Linux has been expanding its reach — powering Google, Facebook and other major platforms — and hiring managers say they’re in need of an increasing number of Linux developers. But many of those jobs are going unfilled, and given the entrenched position of Microsoft Windows inside many companies, not as many developers and admins are getting Linux training and certification as Linux leaders would like.
That’s the challenge being tackled by the Linux Foundation — home to Linux creator Linus Torvalds — with a new Linux Certification Program, announced today.
“We want to make it easier for developers to learn Linux, prove that they’ve done it, and find jobs,” said Jim Zemlin, executive director of the Linux Foundation, in an interview with GeekWire. “On the corollary, we want employers to be able to quickly identify talent and provide them with jobs. Right now, although that is happening in the labor market, it’s not happening fast enough.”
The certification comes in addition to previously launched programs including a Massive Open Online Course introduced earlier this year by the foundation in conjunction with Harvard and MIT’s edX online education platform.

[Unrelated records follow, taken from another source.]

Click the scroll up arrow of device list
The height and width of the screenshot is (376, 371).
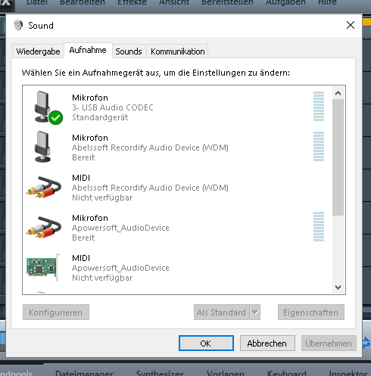(338, 93)
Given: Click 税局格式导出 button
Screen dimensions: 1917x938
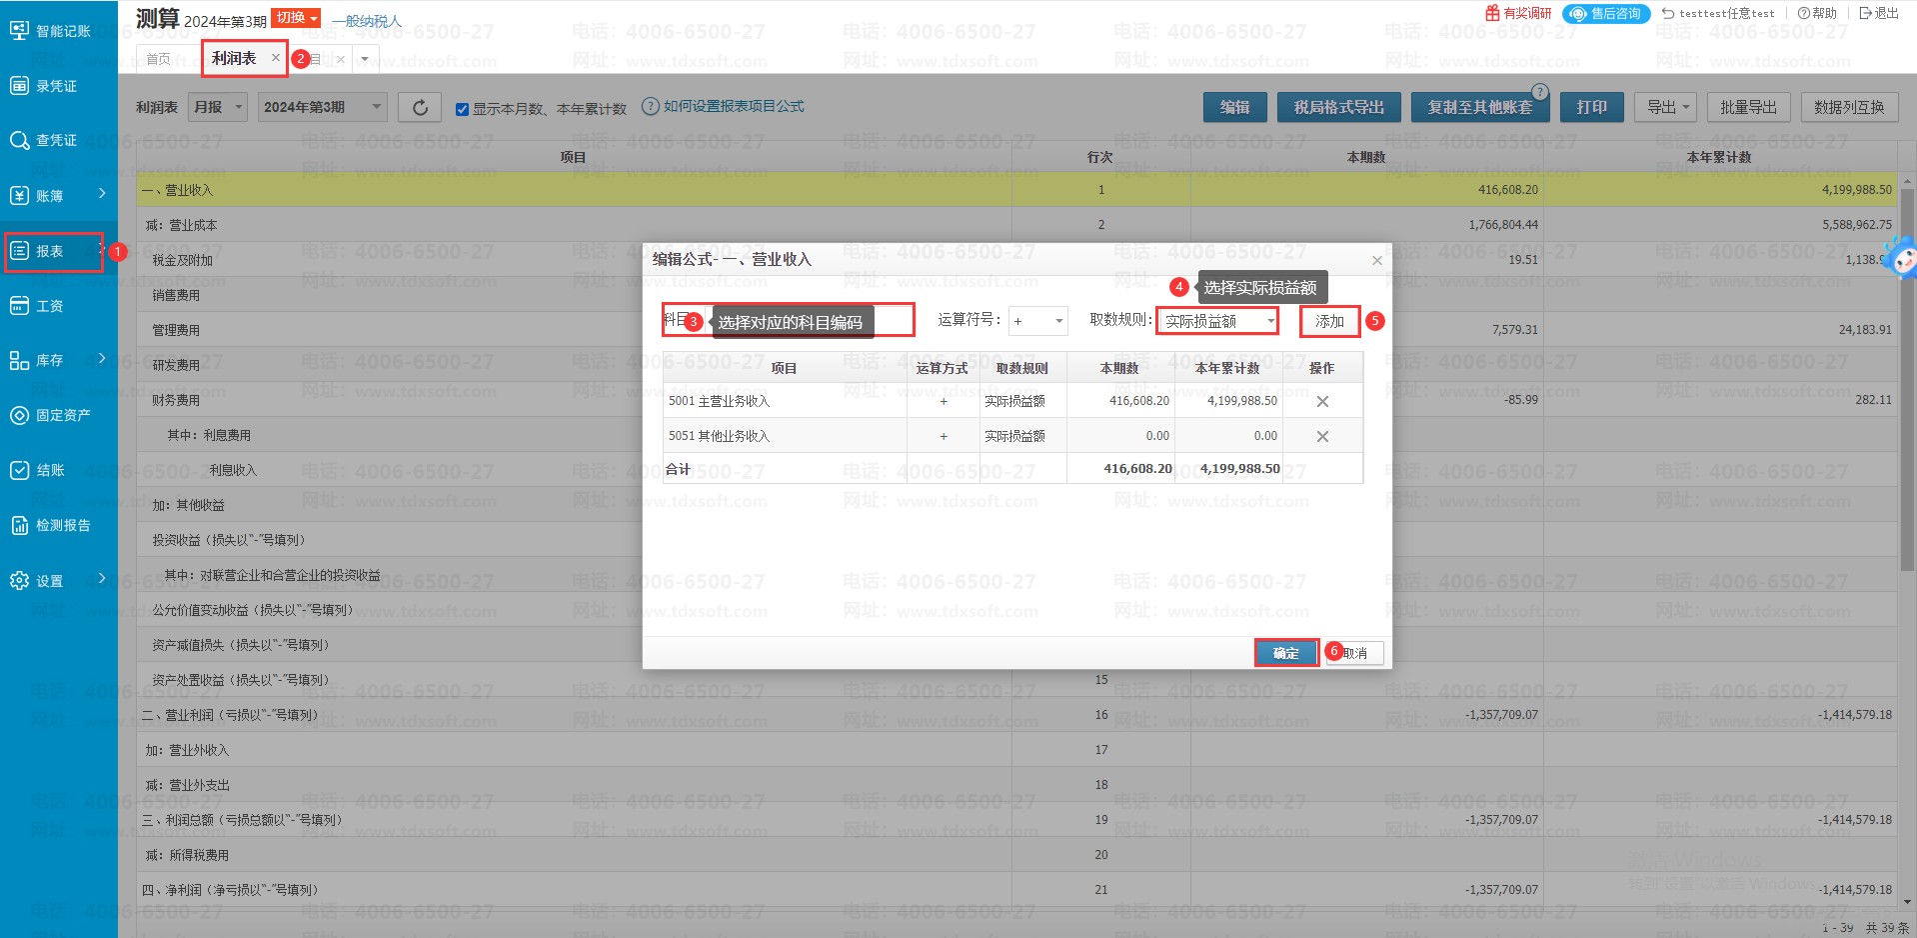Looking at the screenshot, I should tap(1338, 107).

The new certification program, testing Linux systems administrators and engineers, will be conducted online by a live proctor, using a webcam and microphone, with candidates also using the command line on their screen to prove specific skills.
Each certification exam will cost $300, but the Linux Foundation is giving away 1,000 free exams to attendees of the LinuxCon and CloudOpen conferences, and an introductory price of $50 for the first 500 people beyond that.